Product Design for A.I. driven products

Modern applications are increasingly using A.I. and machine learning to drive important parts of their functionality. While there has been significant progress on improving the raw algorithms powering these systems there has been little thought put into *how* they should be used within applications.

In this talk, Nick will show examples from 4+ years experience in running A.I. driven products of the different concerns one needs to consider when integrating these tools into applications.

(upbeat electronic music) (applause) – Thanks everyone, it’s really good to come up and have the applause happening and everything, that was very well organised Tim.

As Tim said, I’m Nick, I run a company called Tyto.ai and before that, I was at a place called Data to Decisions Cooperative Research Centre for about four and a half years running A.I. and machine learning projects there. We weren’t funded by the DOD, because it’s the Department of Defence in Australia, so thanks Caroline. I think Caroline’s talk was really good.

I was a bit worried at some points because I thought she’d use the exact examples I’m gonna use but they’re not, and we didn’t coordinate this. There’s a lot that we have in common here I think. The toxic comments thing was a competition that I did as well, it’s an interesting field. I’ll just get this around the right way.

So, artificial intelligence, it’s a hard thing to define. It’s a hard thing to define intelligence itself. One question I have when people are asking: is this artificial intelligence, is it not? If they can give me a good definition of intelligence, then we can talk about artificial intelligence. But for me, today, what we’re gonna talk about is any system that has software components that learn. So things that adapt to change and data or the environment that they’re running in over time. So why does this matter? It’s easy for us to talk about this at some kind of superficial level and think A.I. is the next big thing.

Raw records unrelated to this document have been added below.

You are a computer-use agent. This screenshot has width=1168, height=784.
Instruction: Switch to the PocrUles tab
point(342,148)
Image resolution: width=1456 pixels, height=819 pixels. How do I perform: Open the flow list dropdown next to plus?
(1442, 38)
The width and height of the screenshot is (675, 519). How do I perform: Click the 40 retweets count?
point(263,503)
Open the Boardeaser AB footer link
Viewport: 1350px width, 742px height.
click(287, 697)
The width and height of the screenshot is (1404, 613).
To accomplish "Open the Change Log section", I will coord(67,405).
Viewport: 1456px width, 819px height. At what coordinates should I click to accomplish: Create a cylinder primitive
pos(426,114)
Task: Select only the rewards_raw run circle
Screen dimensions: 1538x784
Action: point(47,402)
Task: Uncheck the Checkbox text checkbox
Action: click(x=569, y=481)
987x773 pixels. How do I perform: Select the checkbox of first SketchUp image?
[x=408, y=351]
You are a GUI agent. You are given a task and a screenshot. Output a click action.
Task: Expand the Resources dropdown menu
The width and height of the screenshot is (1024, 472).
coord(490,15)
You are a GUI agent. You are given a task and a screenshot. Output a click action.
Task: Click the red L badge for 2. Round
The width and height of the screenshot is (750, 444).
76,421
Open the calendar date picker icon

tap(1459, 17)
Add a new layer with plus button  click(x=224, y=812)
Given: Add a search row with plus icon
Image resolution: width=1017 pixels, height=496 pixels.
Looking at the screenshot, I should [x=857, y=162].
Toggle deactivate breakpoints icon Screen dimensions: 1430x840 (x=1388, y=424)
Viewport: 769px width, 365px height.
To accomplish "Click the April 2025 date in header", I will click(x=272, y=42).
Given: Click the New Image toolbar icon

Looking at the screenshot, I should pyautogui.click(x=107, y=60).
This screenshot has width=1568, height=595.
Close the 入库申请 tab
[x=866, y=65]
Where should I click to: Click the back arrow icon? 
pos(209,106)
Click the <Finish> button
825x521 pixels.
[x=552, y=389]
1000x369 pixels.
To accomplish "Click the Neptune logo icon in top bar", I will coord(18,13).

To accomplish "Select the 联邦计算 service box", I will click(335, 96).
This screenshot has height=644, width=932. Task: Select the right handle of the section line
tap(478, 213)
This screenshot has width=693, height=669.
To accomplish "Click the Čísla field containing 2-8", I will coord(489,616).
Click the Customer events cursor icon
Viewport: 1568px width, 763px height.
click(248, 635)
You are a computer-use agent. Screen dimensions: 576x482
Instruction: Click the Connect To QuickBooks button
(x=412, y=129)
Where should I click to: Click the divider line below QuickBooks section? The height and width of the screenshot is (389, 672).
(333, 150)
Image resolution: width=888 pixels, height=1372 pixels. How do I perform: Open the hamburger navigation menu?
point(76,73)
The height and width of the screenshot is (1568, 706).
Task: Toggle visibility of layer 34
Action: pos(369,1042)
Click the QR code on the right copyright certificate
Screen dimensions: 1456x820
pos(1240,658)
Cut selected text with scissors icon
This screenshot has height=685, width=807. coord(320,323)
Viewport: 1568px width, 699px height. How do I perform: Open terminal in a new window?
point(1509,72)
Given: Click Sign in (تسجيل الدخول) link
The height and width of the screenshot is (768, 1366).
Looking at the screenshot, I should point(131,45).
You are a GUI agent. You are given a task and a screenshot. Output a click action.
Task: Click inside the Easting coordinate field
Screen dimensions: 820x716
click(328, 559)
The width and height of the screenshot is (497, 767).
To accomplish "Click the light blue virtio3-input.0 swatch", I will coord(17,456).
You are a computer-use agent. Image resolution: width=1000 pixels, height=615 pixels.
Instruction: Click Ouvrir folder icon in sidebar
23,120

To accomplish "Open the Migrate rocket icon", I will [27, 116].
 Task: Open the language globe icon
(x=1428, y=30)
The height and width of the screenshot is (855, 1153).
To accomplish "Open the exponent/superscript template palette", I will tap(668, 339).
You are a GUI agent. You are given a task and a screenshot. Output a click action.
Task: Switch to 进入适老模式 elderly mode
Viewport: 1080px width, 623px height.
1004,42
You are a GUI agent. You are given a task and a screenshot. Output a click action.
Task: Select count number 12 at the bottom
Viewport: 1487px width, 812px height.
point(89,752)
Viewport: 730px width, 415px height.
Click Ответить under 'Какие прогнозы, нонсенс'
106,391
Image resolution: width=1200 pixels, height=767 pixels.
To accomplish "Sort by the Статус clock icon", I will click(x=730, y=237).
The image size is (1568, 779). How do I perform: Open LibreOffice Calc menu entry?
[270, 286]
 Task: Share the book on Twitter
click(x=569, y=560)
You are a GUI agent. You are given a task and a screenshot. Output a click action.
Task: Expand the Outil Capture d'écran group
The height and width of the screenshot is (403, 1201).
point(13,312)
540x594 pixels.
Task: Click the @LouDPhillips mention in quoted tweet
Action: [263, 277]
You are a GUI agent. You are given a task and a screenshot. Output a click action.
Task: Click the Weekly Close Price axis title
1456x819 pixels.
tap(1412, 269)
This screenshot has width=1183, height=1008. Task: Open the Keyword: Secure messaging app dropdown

But, actually thinking about the product design parts of it, why do we need to do that.

There’s a really good reason, A.I. is an amplifier. It takes what we think and what we build, and it makes it easier, faster, and better, hopefully, or worse. There’s a saying, machine learning is money laundering for buyers.

It’s very easy to say: the machine did it, the machine made this decision.

So one of the things I want to talk about today is trying to avoid that trap.

A.I. is an amplifier, you get these good news/bad news things, and we do tend to talk about a lot of the bad news, the A.I. could lead to nuclear war by 2040. But there are good things as well.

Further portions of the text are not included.